Les causes du lymphome folliculaire
La cause sous-jacente exacte du lymphome folliculaire n’est pas entièrement comprise. La raison pour laquelle le cancer se développe est une question complexe et les chercheurs spéculent que plusieurs facteurs sont impliqués dans le développement du lymphome folliculaire. Ces facteurs incluent des facteurs génétiques, environnementaux et immunologiques, qui peuvent tous jouer un rôle dans le développement de ce cancer. Environ 85% des adultes affectés ont une anomalie génétique qui n’est pas héritée, mais se trouve uniquement dans les cellules cancéreuses, appelée translocation.
Une translocation est une anomalie génétique dans laquelle des régions de certains chromosomes se cassent et se réarrangent, entraînant un déplacement du matériel génétique et une modification du jeu de chromosomes. Dans le lymphome folliculaire, les régions des chromosomes 14 et 18 se détachent et se vendent. Les chromosomes, qui sont présents dans le noyau des cellules humaines, portent les informations génétiques de chaque individu. Les cellules du corps humain ont normalement 46 chromosomes. Les paires de chromosomes humains sont numérotées de 1 à 22 et les chromosomes sexuels sont désignés par X et Y. Les mâles ont un chromosome X et un Y et les femelles ont deux chromosomes X. Chaque chromosome a un bras court appelé «p» et un bras long nommé «q». Les chromosomes sont en outre subdivisés en plusieurs bandes numérotées.
La translocation génétique impliquant les chromosomes 14 et 18 conduit à la surexpression d'un gène appelé BCL-2. Les gènes fournissent des instructions pour la création de protéines qui jouent un rôle essentiel dans de nombreuses fonctions du corps. Lorsqu'une mutation d'un gène se produit, le produit protéique peut être défectueux, inefficace, absent ou surproduit. La surexpression signifie que le produit protéique du gène BCL-2 est surproduit. On pense que la protéine produite par ce gène joue un rôle dans l'inhibition de l'apoptose, processus normal par lequel les cellules se développent puis meurent (mort cellulaire programmée). Parce que le gène BCL-2 est surexprimé, il empêche les cellules de passer par l'apoptose, ce qui provoque la formation de cellules qui ne meurent pas quand elles sont censées le faire. Cela contribue au développement du cancer.
Bien que la majorité des adultes atteints de lymphome folliculaire présentent cette translocation génétique spécifique, certains membres de la population en général présentent également cette translocation spécifique mais ne développent jamais de lymphome folliculaire. Cela suggère que d'autres facteurs, notamment d'autres altérations ou changements génétiques, sont nécessaires au développement du lymphome folliculaire. Par exemple, des altérations (mutations) d’un gène appelé EZH2 ont été rapportées chez plus de 25% des personnes atteintes de lymphome folliculaire et pourraient jouer un rôle dans le développement du cancer. Davantage de recherche est nécessaire pour bien comprendre les interactions génétiques complexes qui contribuent au développement du lymphome folliculaire.
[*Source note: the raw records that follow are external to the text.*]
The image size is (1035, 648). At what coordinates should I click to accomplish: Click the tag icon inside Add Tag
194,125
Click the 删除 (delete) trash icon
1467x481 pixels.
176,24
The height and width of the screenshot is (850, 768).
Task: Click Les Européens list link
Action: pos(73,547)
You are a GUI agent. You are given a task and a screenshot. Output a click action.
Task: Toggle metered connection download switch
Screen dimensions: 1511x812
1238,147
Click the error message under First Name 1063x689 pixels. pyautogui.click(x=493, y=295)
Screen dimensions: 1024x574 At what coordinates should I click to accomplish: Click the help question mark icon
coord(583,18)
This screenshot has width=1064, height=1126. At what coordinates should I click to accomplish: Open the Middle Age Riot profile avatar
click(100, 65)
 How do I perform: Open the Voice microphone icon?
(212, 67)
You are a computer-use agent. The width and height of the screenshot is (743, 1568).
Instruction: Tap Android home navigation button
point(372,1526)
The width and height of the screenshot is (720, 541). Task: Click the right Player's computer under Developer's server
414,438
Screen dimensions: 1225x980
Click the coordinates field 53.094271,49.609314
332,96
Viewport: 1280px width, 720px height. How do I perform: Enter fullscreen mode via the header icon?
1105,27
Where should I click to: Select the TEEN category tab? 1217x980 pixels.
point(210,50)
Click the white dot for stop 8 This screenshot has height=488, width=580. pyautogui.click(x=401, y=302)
Parmi les facteurs environnementaux pouvant jouer un rôle dans le développement du lymphome folliculaire, on peut citer l'exposition à des substances toxiques comme le benzène, l'exposition professionnelle aux pesticides, certaines infections et le tabagisme, y compris le tabagisme passif.
La génétique sous-jacente diffère entre les formes adulte et pédiatrique. Les enfants atteints de lymphome folliculaire ne subissent pas de translocation impliquant les chromosomes 14 et 18. Les facteurs génétiques impliqués dans le lymphome folliculaire pédiatrique ne sont pas complètement connus. Des mutations dans le gène MAP2K1 et des mutations ou délétions dans le gène TNFRSF14 ont été fréquemment rapportés dans la littérature médicale. Davantage de recherche est nécessaire pour déterminer les facteurs génétiques complexes impliqués dans le lymphome folliculaire pédiatrique.